Ignore padding area in loss computation

I am working on small texts doing Sequence Labelling. Specifically, I use a BERT model from the huggingface library (BertModel in particular), and I tokenize every text with the library’s tokenizer to feed the model. Since the texts are small, I have specified that the sequence length that the tokenizer produces is 256. My labels are binary (1 and 0) and every sequence element (BERT input token) is assigned a label.

For the loss computation I use Binary Cross Entropy (BCEWithLogitsLos) but the function considers also the padding tokens to compute the loss which also affects back propagation.

I want BCEWithLogitsLos to compute the loss only on the tokens of the text and not also on the padding tokens. Which is the best way to achieve that?

I think you could try to use the raw loss output (via reduction='none'), set the unwanted loss entries to zero, reduce the loss, and calculate the gradients via loss.backward(). Unsure, if there is a better way to mask the loss.


@ptrblck thank you for your response.

You are right, this is a clean way to implement it.
I tried it and even though the loss was different, the model metrics did not change.
I suppose that when you said to reduce the loss, because reduction='none', you meat to use torch.mean() after turning into zero the loss of the padded tokens.

I just mentioned that because the resulting tensor grad_fn is Mean, although the backward computation will have all steps, including BCEWithLogits.

I also cannot think of a better way to implement this.
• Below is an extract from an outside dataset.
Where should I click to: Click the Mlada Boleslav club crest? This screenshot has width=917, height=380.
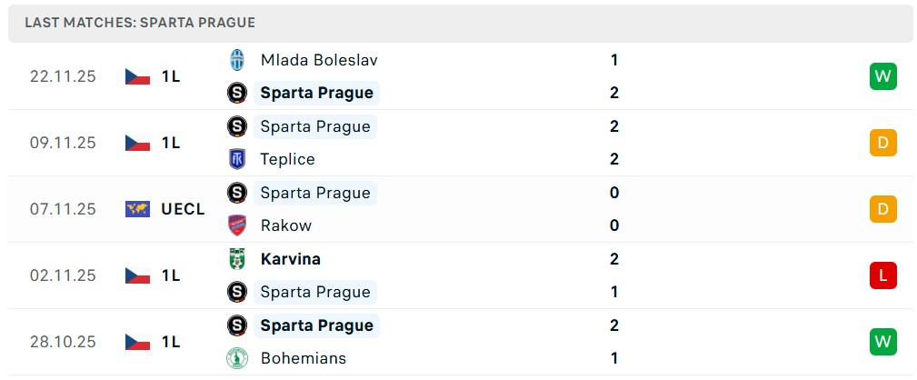[x=237, y=60]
Yes, that’s what I had in mind. The backward call should still work as intended and internally the mean reduction would do the same. In your manual approach the grad_fn would point to the mean operation, which shouldn’t be a concern.

That is also what I thought. Thanks again for your help.
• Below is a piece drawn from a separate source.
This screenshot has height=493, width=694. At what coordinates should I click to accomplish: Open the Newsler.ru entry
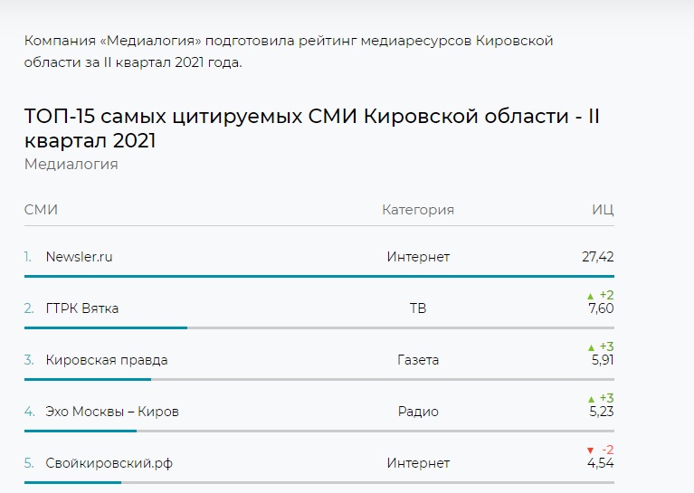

@ptrblck, I have a follow-up question to that.
Using torch.mean() implies that the elements that were zeroed out are also taken into account when calculating the average and thus affect the backpropagation. I’m wondering if it makes more sense to divide by the count of non-zeroed out elements.

pad = 2

tags = torch.tensor([0,1,1,0,1,2])

# for this example, let's pretend this is our loss tensor that we got from the unreduced BCEWithLogitsLoss
loss = torch.tensor([0.001, -0.3, 0.9, 0.7,0.6, 0.8])  

loss_mask = tags != pad
# loss_mask tensor([ True,  True,  True,  True,  True, False])

loss_masked = loss.where(loss_mask, torch.tensor(0.0))
# loss_masked tensor([ 0.0010, -0.3000,  0.9000,  0.7000,  0.6000,  0.0000])

loss_masked.mean()  # tensor(0.3168)

loss_masked.sum() / loss_mask.sum()  # tensor(0.3802)
1 Like

Yes sounds like an interesting idea! In case you are using this approach and have a comparison to the mean approach it would be interesting to see your findings and if you’ve seen any advantage using one or the other during training.


FYI I just compared the two approaches on an NMT problem @izaskr was saying:

# option A
loss_masked.mean()  # tensor(0.3168)

# option B
loss_masked.sum() / loss_mask.sum()  # tensor(0.3802)

Option B works much better. Monotonically decreasing loss, better generalization.

An alternative way of option B

loss_masked = torch.masked_select(loss, loss_mask)